Given problem
Return word for word the lines below, starting with the line that contains "Select Zapisz prompt from the menu" and going on through the line that contains "coord(101,276)". Include both of those lines and leave the pictures out.

Stored data
+++++

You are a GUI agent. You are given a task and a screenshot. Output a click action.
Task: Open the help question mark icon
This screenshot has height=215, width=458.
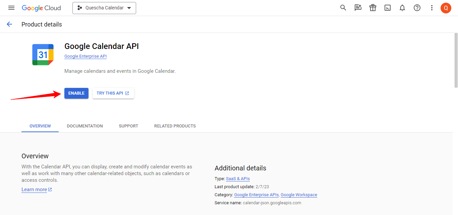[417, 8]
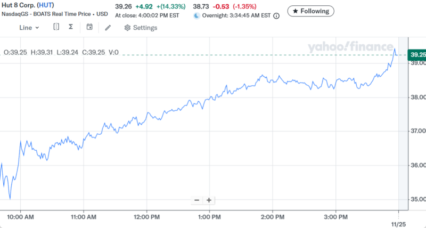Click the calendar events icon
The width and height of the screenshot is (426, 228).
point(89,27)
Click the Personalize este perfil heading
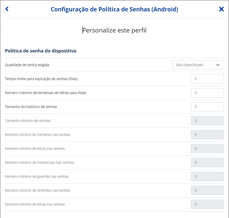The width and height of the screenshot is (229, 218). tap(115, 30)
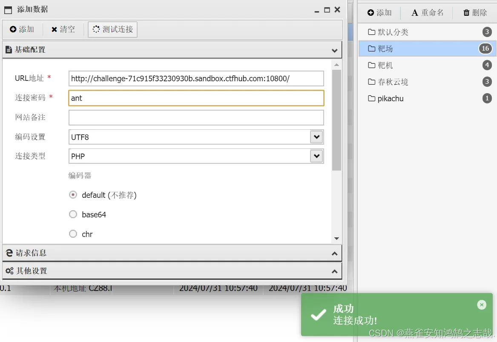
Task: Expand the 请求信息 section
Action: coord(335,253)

+++++

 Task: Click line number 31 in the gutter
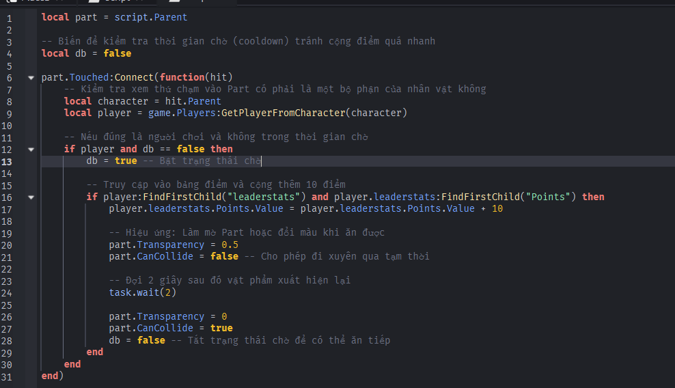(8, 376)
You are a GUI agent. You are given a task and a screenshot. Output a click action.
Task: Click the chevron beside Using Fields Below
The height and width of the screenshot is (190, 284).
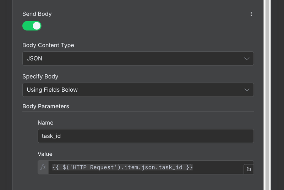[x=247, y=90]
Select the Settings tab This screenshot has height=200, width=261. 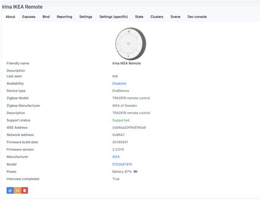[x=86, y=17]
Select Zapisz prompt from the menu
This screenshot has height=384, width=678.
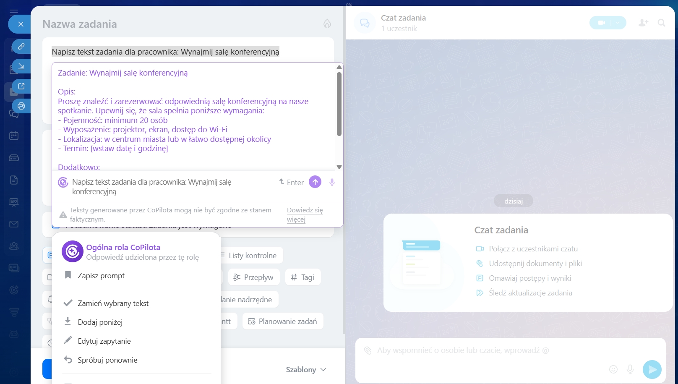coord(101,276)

+++++

Task output
Select Zapisz prompt from the menu
This screenshot has height=384, width=678.
coord(101,276)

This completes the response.